Activity:
Edit the data below by replacing each "Where is" with "Where can I find", keeping everything else the same.
-*-*-
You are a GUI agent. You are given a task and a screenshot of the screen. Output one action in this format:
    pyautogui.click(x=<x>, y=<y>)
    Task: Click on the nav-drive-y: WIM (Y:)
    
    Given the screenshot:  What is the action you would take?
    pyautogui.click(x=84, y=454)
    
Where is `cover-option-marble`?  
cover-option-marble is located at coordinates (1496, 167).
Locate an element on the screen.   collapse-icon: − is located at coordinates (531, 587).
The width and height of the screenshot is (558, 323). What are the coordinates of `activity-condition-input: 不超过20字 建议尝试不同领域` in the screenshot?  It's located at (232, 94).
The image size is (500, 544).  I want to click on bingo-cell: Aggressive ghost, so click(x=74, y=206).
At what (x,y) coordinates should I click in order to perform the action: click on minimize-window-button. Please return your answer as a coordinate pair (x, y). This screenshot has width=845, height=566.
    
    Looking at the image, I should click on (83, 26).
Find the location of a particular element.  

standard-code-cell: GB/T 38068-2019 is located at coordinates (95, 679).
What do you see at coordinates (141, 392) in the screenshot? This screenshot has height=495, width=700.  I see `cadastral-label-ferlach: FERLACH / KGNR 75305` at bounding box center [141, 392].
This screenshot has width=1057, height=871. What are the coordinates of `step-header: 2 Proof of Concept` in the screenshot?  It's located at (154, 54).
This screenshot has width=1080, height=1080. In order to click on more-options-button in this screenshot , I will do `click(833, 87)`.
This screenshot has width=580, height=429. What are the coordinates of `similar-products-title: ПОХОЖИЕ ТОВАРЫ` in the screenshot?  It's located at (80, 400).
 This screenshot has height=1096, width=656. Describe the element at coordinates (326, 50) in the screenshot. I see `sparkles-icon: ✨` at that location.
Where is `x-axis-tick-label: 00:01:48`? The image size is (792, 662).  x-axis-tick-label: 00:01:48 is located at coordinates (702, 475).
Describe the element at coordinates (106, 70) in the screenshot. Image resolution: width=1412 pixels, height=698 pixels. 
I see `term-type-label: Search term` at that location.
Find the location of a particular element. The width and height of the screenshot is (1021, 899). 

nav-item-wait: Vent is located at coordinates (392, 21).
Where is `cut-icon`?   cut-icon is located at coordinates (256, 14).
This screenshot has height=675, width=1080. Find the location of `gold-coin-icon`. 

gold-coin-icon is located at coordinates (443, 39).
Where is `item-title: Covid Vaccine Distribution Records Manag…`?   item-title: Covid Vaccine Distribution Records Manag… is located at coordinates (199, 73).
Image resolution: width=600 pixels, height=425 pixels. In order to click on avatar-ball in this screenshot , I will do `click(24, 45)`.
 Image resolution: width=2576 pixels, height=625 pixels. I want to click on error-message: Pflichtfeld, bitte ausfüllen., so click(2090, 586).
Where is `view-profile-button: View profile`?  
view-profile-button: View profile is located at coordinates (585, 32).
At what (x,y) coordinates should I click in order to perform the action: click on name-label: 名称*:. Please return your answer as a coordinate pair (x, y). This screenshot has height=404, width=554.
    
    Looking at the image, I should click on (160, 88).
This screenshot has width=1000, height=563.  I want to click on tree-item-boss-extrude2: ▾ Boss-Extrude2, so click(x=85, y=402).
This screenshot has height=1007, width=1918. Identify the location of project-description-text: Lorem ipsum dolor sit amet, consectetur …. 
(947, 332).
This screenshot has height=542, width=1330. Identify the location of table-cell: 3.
-*-*-
Your solution:
You are a GUI agent. You are given a task and a screenshot of the screen. Output one action in this format:
    pyautogui.click(x=<x>, y=<y>)
    Task: Click on the nav-drive-y: WIM (Y:)
    
    Given the screenshot:  What is the action you would take?
    pyautogui.click(x=84, y=454)
    
Where can I find `cover-option-marble`?  
cover-option-marble is located at coordinates (1496, 167).
Locate an element on the screen.   collapse-icon: − is located at coordinates (531, 587).
The width and height of the screenshot is (558, 323). What are the coordinates of `activity-condition-input: 不超过20字 建议尝试不同领域` in the screenshot?  It's located at (232, 94).
The image size is (500, 544).  I want to click on bingo-cell: Aggressive ghost, so click(x=74, y=206).
At what (x,y) coordinates should I click in order to perform the action: click on minimize-window-button. Please return your answer as a coordinate pair (x, y). This screenshot has width=845, height=566.
    
    Looking at the image, I should click on (83, 26).
Find the location of a particular element.  

standard-code-cell: GB/T 38068-2019 is located at coordinates (95, 679).
What do you see at coordinates (141, 392) in the screenshot? This screenshot has height=495, width=700.  I see `cadastral-label-ferlach: FERLACH / KGNR 75305` at bounding box center [141, 392].
This screenshot has width=1057, height=871. What are the coordinates of `step-header: 2 Proof of Concept` in the screenshot?  It's located at (154, 54).
This screenshot has width=1080, height=1080. In order to click on more-options-button in this screenshot , I will do `click(833, 87)`.
This screenshot has width=580, height=429. What are the coordinates of `similar-products-title: ПОХОЖИЕ ТОВАРЫ` in the screenshot?  It's located at (80, 400).
 This screenshot has height=1096, width=656. Describe the element at coordinates (326, 50) in the screenshot. I see `sparkles-icon: ✨` at that location.
Where can I find `x-axis-tick-label: 00:01:48`? The image size is (792, 662).  x-axis-tick-label: 00:01:48 is located at coordinates (702, 475).
Describe the element at coordinates (106, 70) in the screenshot. Image resolution: width=1412 pixels, height=698 pixels. 
I see `term-type-label: Search term` at that location.
Find the location of a particular element. The width and height of the screenshot is (1021, 899). 

nav-item-wait: Vent is located at coordinates (392, 21).
Where can I find `cut-icon`?   cut-icon is located at coordinates (256, 14).
This screenshot has height=675, width=1080. Find the location of `gold-coin-icon`. 

gold-coin-icon is located at coordinates (443, 39).
Where can I find `item-title: Covid Vaccine Distribution Records Manag…`?   item-title: Covid Vaccine Distribution Records Manag… is located at coordinates (199, 73).
Image resolution: width=600 pixels, height=425 pixels. In order to click on avatar-ball in this screenshot , I will do `click(24, 45)`.
 Image resolution: width=2576 pixels, height=625 pixels. I want to click on error-message: Pflichtfeld, bitte ausfüllen., so click(2090, 586).
Where can I find `view-profile-button: View profile`?  
view-profile-button: View profile is located at coordinates (585, 32).
At what (x,y) coordinates should I click in order to perform the action: click on name-label: 名称*:. Please return your answer as a coordinate pair (x, y). This screenshot has height=404, width=554.
    
    Looking at the image, I should click on (160, 88).
This screenshot has width=1000, height=563.  I want to click on tree-item-boss-extrude2: ▾ Boss-Extrude2, so click(x=85, y=402).
This screenshot has height=1007, width=1918. Identify the location of project-description-text: Lorem ipsum dolor sit amet, consectetur …. 
(947, 332).
This screenshot has height=542, width=1330. Identify the location of table-cell: 3.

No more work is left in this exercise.